DUBLIN: When the British pound dropped 15 per cent against the euro in the wake of the 2016 referendum on leaving the EU, the management at Silver Hill Foods foresaw huge disruption to their business.
It did not work out that way for the Ireland-based food producer and the experience has taught Barry Cullen to be phlegmatic about the overall prospects when Brexit actually takes place in March next year.
The euro-zone company weathered the drop in sterling then and hopes to similarly cope with whatever the eventual change in trading conditions. “We sold the same number of ducks in the UK market last year as we did before. It helps that ours is a premium product and that we are not relying on tiny margins,” he tells The National. “We are being philosophical about Brexit. Everyone is telling us there will not be a hard Brexit and a fallback to World Trade Organisation rules.”
Silver Hill once specialised in producing ducks for London’s Chinatown. Three quarters of its sales were to businesses on the other side of the Irish Sea.
The business has steadily grown beyond its reliance on the British market and now sells to Chinese markets, including sending a shipping container of its product to Singapore every week. “We have reduced our reliance on the UK and we are better prepared for the currency risk. We are fully hedged for currency risk for the rest of the year.”

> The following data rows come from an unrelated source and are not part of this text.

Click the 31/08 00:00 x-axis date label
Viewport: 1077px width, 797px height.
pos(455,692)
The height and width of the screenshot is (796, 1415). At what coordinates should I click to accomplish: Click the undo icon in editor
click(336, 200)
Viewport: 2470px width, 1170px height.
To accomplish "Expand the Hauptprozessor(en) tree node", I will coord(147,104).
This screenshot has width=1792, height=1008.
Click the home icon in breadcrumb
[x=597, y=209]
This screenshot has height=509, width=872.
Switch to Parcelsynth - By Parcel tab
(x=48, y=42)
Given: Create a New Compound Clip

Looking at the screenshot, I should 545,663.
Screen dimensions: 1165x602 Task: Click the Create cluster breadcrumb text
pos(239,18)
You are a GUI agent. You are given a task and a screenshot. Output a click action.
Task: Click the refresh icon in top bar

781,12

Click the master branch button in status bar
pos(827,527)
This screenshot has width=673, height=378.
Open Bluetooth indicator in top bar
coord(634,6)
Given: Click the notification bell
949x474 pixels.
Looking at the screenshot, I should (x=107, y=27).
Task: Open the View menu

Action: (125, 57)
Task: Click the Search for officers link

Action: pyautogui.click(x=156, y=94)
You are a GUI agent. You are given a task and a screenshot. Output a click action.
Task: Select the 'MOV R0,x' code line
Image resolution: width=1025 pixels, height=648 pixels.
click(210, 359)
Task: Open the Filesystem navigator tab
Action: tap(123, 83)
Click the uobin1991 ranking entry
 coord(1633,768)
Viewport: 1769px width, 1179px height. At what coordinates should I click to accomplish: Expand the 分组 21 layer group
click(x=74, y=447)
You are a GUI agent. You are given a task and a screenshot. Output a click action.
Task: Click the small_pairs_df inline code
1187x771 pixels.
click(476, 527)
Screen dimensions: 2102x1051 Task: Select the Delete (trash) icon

There are particular difficulties facing Silver Hill beyond the trade and currency factors. As a business just 8 kilometres from the border with Northern Ireland, Mr Cullen describes how their ducks start life in the north but are hatched in the south and then raised in the north before returning to the poultry factory, which is set amid green hills and slate-grey lakes.
The staff live both sides of the border and any customs checks would be disruptive to a working day that starts at dawn. A visit to the region by Robin Barnett, the British ambassador to Dublin, last week sought to reassure businesses that, as stated in the UK prime minister Theresa May’s December deal with Brussels, there will be no “hard border” checks following the departure.
However, the British mainland also acts as a land bridge for Irish trucking shipments to other parts of the euro zone. Mr Cullen worries about delays in sending the company’s product to customers in Germany and France. “Britain must import food. It can’t feed itself but needs to import about 40 per cent of its protein needs. We are hoping there won’t be the same kind of restrictions in our sector as there might be in pharma, technology or finance.”
Just over 130km away in Dublin there is something of a mini-boom for the Irish capital ahead of Brexit. Jobs in finance and services such as legal firms have migrated west into a system that, like Britain, uses English and enjoys a virtually identical common law.
While no longer having to manage an independent currency, the central bank of Ireland (CBI) is expanding its regulatory and supervisory functions. A “For Sale” sign stands outside its former headquarters on Dame St in the heart of the city, and the staff have already moved to a glass-and-steel tower block in Docklands.